De l’avis du président Jean-Pierre Ménard de l’Association pour la protection de l’environnement du Lac Noir et de la Rivière Noire, « Les promoteurs ne semblent pas considérer le grave problème de saturation du Lac Noir pourtant connu depuis longtemps en raison de la prolifération des embarcations à moteur.» Ils ne se préoccupent pas non plus de la fragilité du Lac Mondor qui s’explique par sa très petite superficie ainsi que par sa position de tête du réseau hydrique de la zone Bayonne. À cet effet, une citoyenne a abordé le problème d’assèchement des eaux qui a fait la manchette cet été, comme au Lac Taureau. L’implantation des nouvelles installations dans un environnement comportant plusieurs écosystèmes complexes et fragiles aura ultimement un impact sur le renouvellement des eaux souterraines et la qualité de l’eau des 2 lacs. Le technologue des promoteurs n’avait pas de réponse à fournir à ces préoccupations.

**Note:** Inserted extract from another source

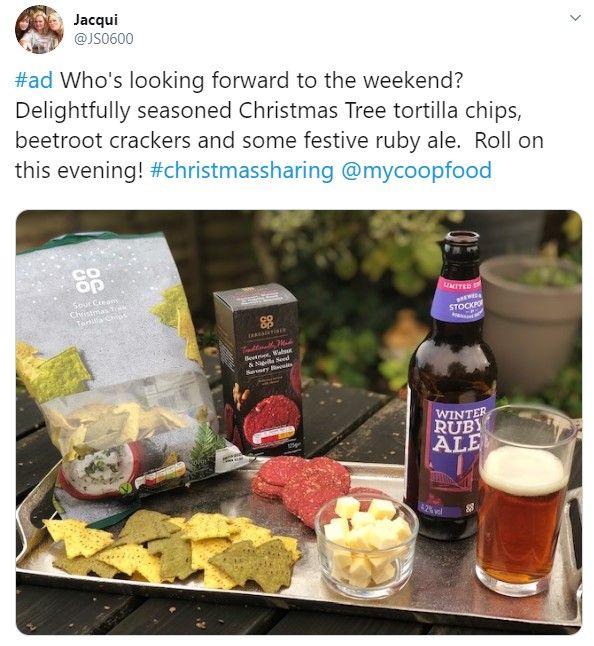This screenshot has width=594, height=646.
Task: Click the glass of poured ruby ale
Action: click(526, 500)
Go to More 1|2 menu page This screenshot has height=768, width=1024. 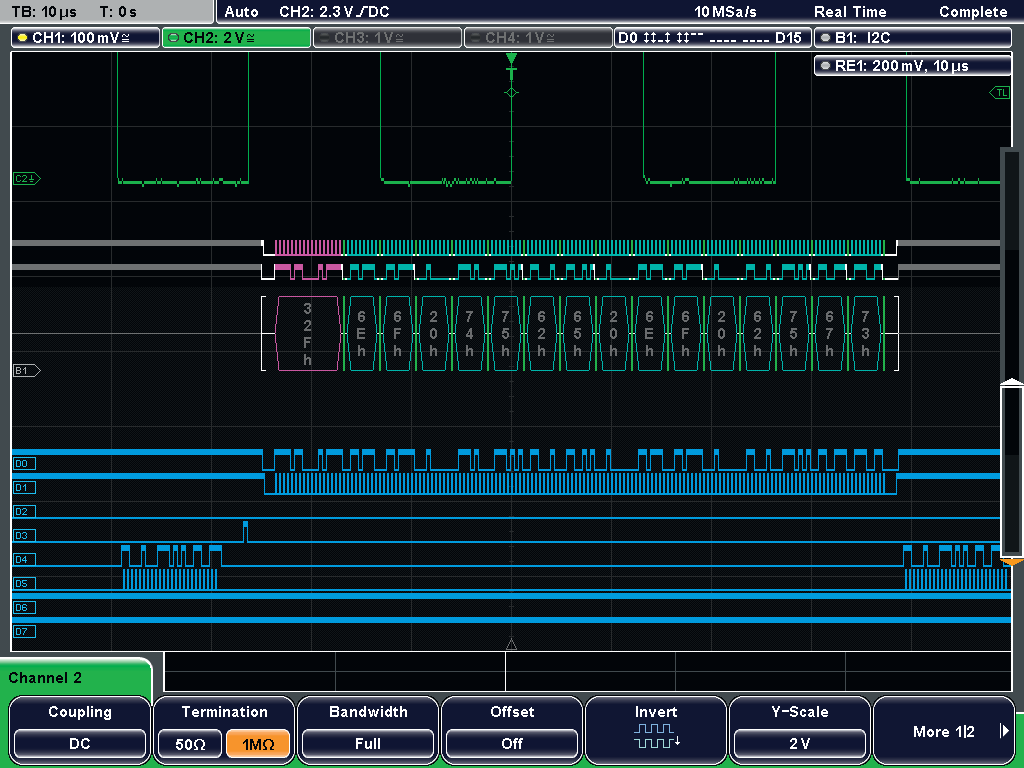tap(945, 732)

Enfin, cherchant à mieux connaître les personnes désirant faire changer le règlement de la municipalité, des citoyens ont questionné les promoteurs sur leur crédibilité, leurs expériences passées et leur solidité financière. Aucune réponse n’a été fournie à ces questions. Simon Longpré a refusé de nommer qui se trouve derrière le financement de leur projet pharaonique et quels sont les anciens clients des promoteurs dont les projets auxquels il a participé ont été couronnés de succès. Un citoyen a même poussé la note jusqu’à nommer des accointances douteuses des promoteurs, des informations aisément retraçables sur les sites d’informations publics.

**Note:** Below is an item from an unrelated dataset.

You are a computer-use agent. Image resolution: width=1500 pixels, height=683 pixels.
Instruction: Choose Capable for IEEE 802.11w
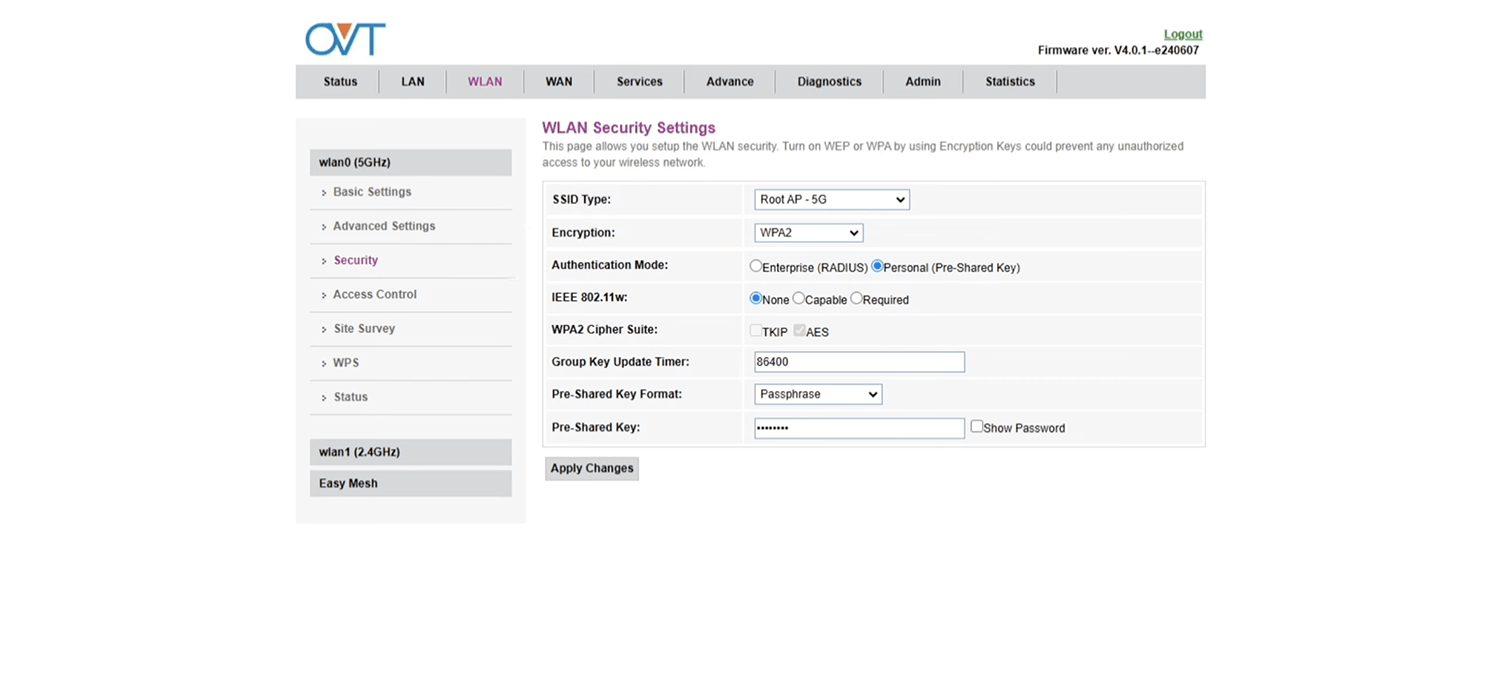[798, 299]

Tout au cours de la soirée, le vent a soufflé très fort en faveur du règlement de la municipalité. Aucune voix discordante ne s’est fait entendre. De façon générale, les citoyens se sont dits outrés par un projet qui détruira un environnement bien conservé à ce jour. Plusieurs interventions ont été martelées dans ce sens et appuyées d’un message on ne peut plus clair destiné aux promoteurs: « Nous ne voulons pas d’un Club Med à Saint-Jean-de-Matha alors OUI au règlement de la municipalité ! ». Ainsi, le sort du projet Beaulieu-sur-lac se trouve entre les mains des citoyens qui voteront le 26 septembre prochain au référendum de la municipalité de Saint-Jean-de-Matha.